# [Documenttekst]
::::
1. Jeveka/TNT (Rechtbank Midden-Nederland)[1]
De feiten
In juni 2019 gaf Jeveka opdracht aan TNT om een zending schroeven en bouten te vervoeren van Almere naar Glenroads, Schotland. De zending bestond uit een houten kist met daarin schroeven en bouten, waarop twee blauwe lege dozen waren geplaatst. Het geheel was aan elkaar vastgemaakt. De kist met schroeven en bouten had een gewicht van ongeveer 190 kg, terwijl de twee lege dozen, bestemd voor retourzendingen, samen een gewicht hadden van ongeveer 2 kg.
TNT nam op 14 juni 2019 de zending in Almere in ontvangst. De zending werd via de TNT-depots in Dartford en Edinburgh vervoerd naar Glenroads en daar op 18 juni 2019 afgeleverd. Enige tijd later bleek dat slechts de twee blauwe dozen waren afgeleverd en niet de houten kist met daarin de schroeven en bouten. De kostprijs van de niet afgeleverde goederen bedroeg € 51.414,80.
::::
# [Bronmateriaal]
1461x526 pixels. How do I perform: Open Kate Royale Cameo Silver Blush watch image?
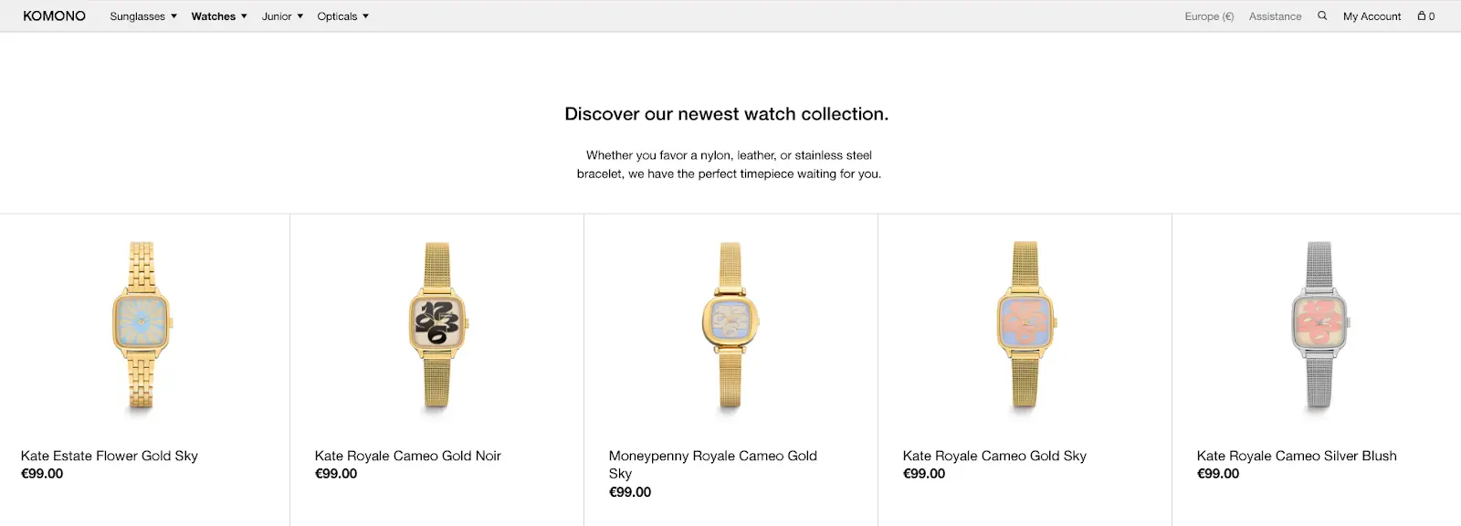1319,325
::::
# [Schriftelijke opdracht 1]
Herschrijf in de documenttekst het gedeelte dat begint met "TNT nam op 14" en doorloopt tot en met "bedroeg € 51.414,80.". Vervang daarbij "Dartford" door "Londen".
# [Schriftelijke opdracht 2]
Beantwoord deze vragen over de documenttekst:
(a) Hoeveel woog de houten kist met schroeven en bouten ongeveer?
(b) Op welke datum werd de zending in Glenroads afgeleverd?
(c) Wat was de kostprijs van de niet afgeleverde goederen?
# [Schriftelijke opdracht 3]
Kun je de alinea in de documenttekst die begint met "In juni 2019 gaf Jeveka" samenvatten als een korte lijst met de belangrijkste feiten?

# [Juiste antwoord 1]
TNT nam op 14 juni 2019 de zending in Almere in ontvangst. De zending werd via de TNT-depots in Londen en Edinburgh vervoerd naar Glenroads en daar op 18 juni 2019 afgeleverd. Enige tijd later bleek dat slechts de twee blauwe dozen waren afgeleverd en niet de houten kist met daarin de schroeven en bouten. De kostprijs van de niet afgeleverde goederen bedroeg € 51.414,80.

# [Juiste antwoord 2]
(a) Ongeveer 190 kg.
(b) Op 18 juni 2019.
(c) € 51.414,80.

# [Juiste antwoord 3]
- In juni 2019 gaf Jeveka TNT opdracht een zending schroeven en bouten te vervoeren van Almere naar Glenroads, Schotland.
- De zending bestond uit een houten kist met schroeven en bouten, met daarop twee blauwe lege dozen. Het geheel was aan elkaar vastgemaakt.
- De kist woog ongeveer 190 kg.
- De twee lege dozen waren bestemd voor retourzendingen en wogen samen ongeveer 2 kg.